“Kiss me, Mike.“
Film noir comes apart at the seams, stripped to its basics and exploded from the middle in Robert Aldrich’s apocalyptic masterpiece, screening this March at HOME as part of their Exploring Film Genre course.
Kiss Me Deadly was released in 1955, 11 years after the accepted start of what we now call film noir, and towards the end of the initial cycle of films that trafficked in post-war moral ambiguity, lone wolves, dangerous dames and those expressionistic shadows. We open on a dark highway outside of Los Angeles, a woman screams in the road and a convertible, driven by private detective Mike Hammer (Ralph Meeker), only stops to avoid a collision. The credits roll backwards and the woman is soon tortured and dead, while Hammer is packed up in his car and sent plummeting off a cliff to his own intended death.
The PI survives though, as blunt and resilient as the tool for which he’s named. The police come calling, they want information, but Hammer won’t talk. He senses a score. So begins his quest for his “great whatsit” as a Cold War-adjacent scenario sees Huston and Hammett’s Maltese Falcon updated for the nuclear age. Hammer cannons around Los Angeles, not so much a smooth talker as a leering brute. He’s articulate enough, but mean and too dumb to know what’s good for him. Women are nothing but vehicles for information, men are to be brutalised into giving up clues, while the smartest player in the game takes tranquilisers to drop out.

◇ ◇ ◇ ◇ ◇ ◇ ◇

* Tasks to carry out *
#1 In the Kiss Me Deadly review, what year was the film released?
#2 List every trait of the initial film noir cycle that the Kiss Me Deadly review names.
#3 Write the next paragraph of the Kiss Me Deadly review, picking up after its last sentence.

* Supplied information *
◇ ◇ ◇ ◇ ◇ ◇ ◇

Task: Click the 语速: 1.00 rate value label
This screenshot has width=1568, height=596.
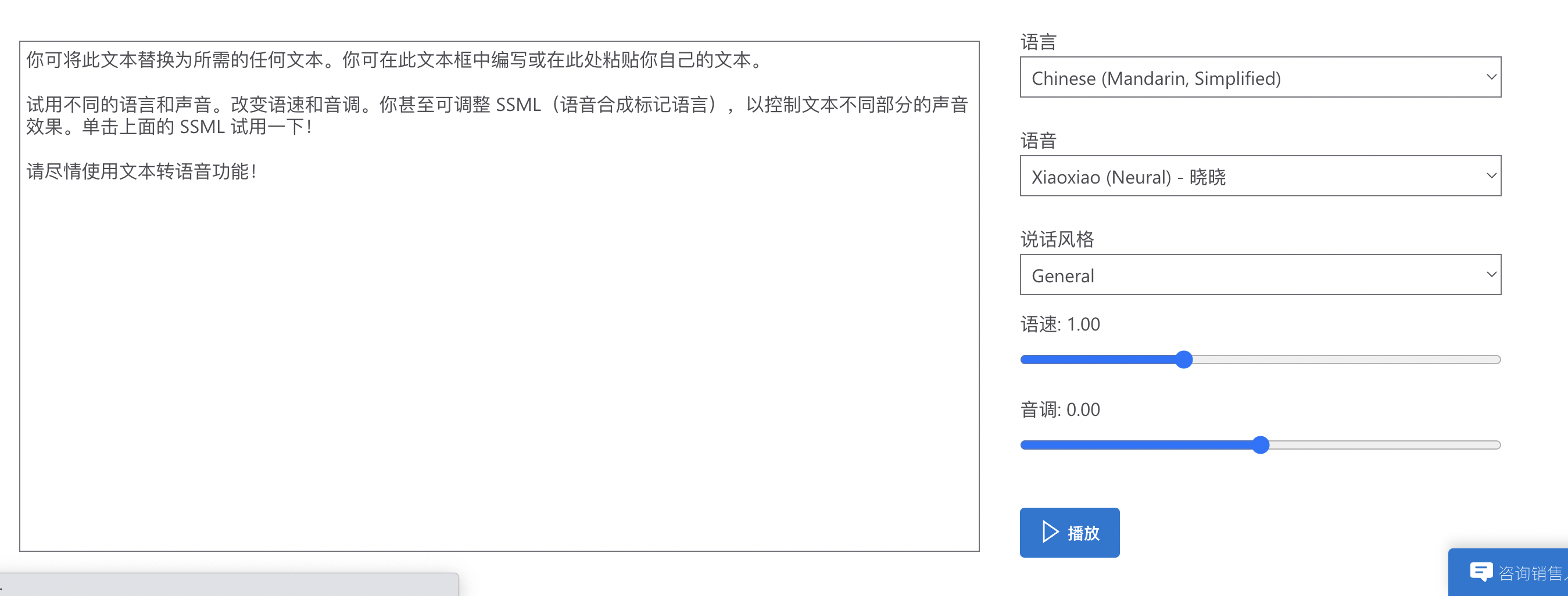Action: coord(1059,324)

◇ ◇ ◇ ◇ ◇ ◇ ◇

* Task responses *
#1 1955

#2 post-war moral ambiguity, lone wolves, dangerous dames, expressionistic shadows

#3
Aldrich takes us to the long-gone slopes of Bunker Hill, to seedy boarding houses and high-class residences. He disorients us with dutch angles and small details which throw us off kilter — Hammer’s answering machine feels positively futuristic here. The director strips noir to its basics and thrusts it towards oblivion. The plotting, characters and bleak nihilism stay, but we are denied the world-weary poetry and courtly honour that usually helps the medicine go down. Ostensibly based upon Mickey Spillane’s novel, Aldrich pushes the noir hero to breaking point and serves him up as a wide-eyed, bumbling agent of doom.